(Entries taken from a collection)
◆ ◆ ◆ ◆ ◆ ◆ ◆

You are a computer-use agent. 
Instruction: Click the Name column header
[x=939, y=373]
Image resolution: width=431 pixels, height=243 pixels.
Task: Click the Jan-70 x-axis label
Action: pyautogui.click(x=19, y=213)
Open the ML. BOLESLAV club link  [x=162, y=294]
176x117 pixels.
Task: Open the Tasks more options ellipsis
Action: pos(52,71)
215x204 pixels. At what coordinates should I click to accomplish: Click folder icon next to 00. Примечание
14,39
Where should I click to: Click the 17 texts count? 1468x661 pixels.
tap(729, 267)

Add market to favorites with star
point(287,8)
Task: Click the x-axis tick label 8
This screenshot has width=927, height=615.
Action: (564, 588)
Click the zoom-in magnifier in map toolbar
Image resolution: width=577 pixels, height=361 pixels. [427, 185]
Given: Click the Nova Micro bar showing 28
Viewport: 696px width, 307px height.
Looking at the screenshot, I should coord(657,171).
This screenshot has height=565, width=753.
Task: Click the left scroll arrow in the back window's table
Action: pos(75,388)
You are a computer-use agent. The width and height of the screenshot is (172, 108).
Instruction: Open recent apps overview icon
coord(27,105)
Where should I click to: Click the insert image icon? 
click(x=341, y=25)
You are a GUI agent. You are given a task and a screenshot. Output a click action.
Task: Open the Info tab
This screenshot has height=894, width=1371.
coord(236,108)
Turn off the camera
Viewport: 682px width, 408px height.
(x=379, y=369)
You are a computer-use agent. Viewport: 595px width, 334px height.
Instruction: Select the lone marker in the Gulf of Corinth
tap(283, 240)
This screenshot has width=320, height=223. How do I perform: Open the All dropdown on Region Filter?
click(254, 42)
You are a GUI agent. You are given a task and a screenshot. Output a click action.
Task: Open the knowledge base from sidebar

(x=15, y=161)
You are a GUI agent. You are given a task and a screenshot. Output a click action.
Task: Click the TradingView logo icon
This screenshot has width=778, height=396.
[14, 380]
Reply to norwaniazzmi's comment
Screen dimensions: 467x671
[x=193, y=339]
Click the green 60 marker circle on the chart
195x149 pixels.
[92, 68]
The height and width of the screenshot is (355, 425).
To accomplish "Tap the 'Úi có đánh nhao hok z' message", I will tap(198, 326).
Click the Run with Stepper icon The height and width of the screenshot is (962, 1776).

◆ ◆ ◆ ◆ ◆ ◆ ◆

The problem: Give back, word for word, only the lines above from the line holding "Click the zoom-in magnifier in map toolbar" to the line holding "Given: Click the Nova Micro bar showing 28", both included.

Expected output:
Click the zoom-in magnifier in map toolbar
Image resolution: width=577 pixels, height=361 pixels. [427, 185]
Given: Click the Nova Micro bar showing 28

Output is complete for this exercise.